(Lines from a pointing dataset)
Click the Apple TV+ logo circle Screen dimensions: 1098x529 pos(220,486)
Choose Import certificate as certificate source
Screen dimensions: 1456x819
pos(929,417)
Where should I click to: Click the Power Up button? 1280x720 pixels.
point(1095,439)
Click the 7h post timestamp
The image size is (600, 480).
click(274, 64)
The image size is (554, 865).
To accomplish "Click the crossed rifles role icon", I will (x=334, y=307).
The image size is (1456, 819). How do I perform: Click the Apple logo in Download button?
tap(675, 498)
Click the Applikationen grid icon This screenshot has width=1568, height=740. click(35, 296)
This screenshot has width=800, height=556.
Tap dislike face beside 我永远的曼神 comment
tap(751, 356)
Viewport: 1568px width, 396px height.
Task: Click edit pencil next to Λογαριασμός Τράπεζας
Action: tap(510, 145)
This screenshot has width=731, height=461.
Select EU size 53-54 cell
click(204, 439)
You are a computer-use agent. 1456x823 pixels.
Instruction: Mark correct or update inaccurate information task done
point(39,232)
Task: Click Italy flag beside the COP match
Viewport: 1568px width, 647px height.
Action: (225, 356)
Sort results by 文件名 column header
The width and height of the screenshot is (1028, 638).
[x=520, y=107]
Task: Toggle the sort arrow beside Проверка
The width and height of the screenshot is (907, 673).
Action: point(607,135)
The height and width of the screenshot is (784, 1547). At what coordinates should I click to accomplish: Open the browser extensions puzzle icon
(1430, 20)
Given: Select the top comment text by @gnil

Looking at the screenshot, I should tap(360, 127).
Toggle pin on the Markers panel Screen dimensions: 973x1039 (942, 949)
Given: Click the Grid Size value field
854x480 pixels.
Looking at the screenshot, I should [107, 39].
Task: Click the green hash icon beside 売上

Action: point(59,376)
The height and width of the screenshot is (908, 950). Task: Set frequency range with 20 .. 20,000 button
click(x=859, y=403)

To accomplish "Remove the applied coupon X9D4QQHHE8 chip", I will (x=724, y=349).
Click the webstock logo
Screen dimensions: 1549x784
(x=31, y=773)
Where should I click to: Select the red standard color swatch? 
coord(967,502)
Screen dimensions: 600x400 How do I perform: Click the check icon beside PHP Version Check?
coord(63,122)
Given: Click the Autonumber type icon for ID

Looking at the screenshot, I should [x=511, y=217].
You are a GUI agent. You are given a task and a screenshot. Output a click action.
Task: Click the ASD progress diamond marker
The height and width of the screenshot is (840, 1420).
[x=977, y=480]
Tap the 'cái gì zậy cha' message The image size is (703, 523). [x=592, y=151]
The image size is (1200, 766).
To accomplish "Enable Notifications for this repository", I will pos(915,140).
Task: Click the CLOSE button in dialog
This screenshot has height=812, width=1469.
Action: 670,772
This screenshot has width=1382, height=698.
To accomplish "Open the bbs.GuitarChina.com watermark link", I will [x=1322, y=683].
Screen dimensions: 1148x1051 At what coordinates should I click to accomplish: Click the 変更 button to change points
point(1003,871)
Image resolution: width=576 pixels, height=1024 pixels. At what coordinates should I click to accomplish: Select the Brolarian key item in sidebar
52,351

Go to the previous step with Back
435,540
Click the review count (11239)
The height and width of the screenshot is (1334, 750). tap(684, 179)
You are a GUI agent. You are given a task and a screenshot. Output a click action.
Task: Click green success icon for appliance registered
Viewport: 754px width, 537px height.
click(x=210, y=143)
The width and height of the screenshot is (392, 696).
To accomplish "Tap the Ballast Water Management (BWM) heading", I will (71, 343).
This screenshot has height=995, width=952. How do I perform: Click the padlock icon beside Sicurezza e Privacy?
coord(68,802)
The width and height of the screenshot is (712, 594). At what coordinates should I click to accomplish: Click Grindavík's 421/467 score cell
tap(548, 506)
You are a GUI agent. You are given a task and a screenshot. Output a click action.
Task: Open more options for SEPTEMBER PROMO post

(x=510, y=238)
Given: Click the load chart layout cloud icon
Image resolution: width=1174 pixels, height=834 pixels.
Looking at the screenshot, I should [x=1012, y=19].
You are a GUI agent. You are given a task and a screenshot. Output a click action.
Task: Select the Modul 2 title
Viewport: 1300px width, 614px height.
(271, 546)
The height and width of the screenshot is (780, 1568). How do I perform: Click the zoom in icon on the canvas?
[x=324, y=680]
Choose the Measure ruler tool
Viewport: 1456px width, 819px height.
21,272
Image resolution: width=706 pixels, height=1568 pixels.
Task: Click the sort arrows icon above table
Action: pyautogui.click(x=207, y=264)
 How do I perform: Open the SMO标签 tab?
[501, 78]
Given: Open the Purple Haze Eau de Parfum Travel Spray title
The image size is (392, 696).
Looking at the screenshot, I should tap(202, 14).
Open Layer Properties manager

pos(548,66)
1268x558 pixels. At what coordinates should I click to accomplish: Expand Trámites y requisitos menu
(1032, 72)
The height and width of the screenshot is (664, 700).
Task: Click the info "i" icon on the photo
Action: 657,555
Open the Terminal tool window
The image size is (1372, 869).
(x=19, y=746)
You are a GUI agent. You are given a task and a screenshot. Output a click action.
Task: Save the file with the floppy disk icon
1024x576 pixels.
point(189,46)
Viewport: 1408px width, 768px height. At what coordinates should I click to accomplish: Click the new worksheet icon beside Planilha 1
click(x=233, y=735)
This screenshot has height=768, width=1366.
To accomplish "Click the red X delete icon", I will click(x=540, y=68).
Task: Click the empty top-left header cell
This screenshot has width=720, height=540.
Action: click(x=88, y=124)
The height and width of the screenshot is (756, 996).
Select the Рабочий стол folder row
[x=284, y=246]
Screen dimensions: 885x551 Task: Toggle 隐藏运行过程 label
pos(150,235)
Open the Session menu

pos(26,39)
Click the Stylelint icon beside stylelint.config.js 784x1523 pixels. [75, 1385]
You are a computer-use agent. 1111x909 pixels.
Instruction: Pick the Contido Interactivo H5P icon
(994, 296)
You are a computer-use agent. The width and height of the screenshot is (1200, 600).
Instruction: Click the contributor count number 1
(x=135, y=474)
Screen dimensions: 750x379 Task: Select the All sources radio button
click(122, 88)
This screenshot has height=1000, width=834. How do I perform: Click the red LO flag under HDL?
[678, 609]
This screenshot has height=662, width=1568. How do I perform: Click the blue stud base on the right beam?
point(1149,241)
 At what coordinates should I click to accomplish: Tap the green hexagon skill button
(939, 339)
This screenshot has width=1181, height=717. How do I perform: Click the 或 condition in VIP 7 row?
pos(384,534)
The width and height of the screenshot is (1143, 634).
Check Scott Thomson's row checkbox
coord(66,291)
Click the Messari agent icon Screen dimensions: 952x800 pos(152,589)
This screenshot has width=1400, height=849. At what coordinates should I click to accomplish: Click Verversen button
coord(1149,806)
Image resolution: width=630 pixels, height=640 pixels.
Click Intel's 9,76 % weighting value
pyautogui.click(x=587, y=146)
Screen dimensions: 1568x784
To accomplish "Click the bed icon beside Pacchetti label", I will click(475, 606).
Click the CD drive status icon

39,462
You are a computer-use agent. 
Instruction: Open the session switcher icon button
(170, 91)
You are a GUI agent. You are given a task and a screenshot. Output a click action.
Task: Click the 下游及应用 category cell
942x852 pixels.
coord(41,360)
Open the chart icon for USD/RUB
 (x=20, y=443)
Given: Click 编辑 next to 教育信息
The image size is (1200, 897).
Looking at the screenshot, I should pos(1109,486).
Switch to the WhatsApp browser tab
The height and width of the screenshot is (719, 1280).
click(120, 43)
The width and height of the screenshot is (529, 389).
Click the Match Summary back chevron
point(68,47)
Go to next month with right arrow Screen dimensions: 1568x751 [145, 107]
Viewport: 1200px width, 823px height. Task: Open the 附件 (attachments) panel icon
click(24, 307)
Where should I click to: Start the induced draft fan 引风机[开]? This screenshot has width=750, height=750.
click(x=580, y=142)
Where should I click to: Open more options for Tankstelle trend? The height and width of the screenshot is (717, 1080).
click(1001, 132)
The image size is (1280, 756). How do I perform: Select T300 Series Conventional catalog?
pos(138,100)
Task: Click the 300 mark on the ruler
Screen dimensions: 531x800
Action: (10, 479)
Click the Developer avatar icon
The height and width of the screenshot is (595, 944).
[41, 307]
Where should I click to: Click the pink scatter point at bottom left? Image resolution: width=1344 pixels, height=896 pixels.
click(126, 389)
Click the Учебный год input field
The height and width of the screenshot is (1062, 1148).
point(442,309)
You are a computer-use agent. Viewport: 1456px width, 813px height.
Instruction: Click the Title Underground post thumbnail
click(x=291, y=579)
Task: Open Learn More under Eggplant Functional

- **The problem**: Reproduce the lines verbatim, from the first line of the records through the line containing "tap(675, 498)".

- **Written response**:
Click the Apple TV+ logo circle Screen dimensions: 1098x529 pos(220,486)
Choose Import certificate as certificate source
Screen dimensions: 1456x819
pos(929,417)
Where should I click to: Click the Power Up button? 1280x720 pixels.
point(1095,439)
Click the 7h post timestamp
The image size is (600, 480).
click(274, 64)
The image size is (554, 865).
To accomplish "Click the crossed rifles role icon", I will (x=334, y=307).
The image size is (1456, 819). How do I perform: Click the Apple logo in Download button?
tap(675, 498)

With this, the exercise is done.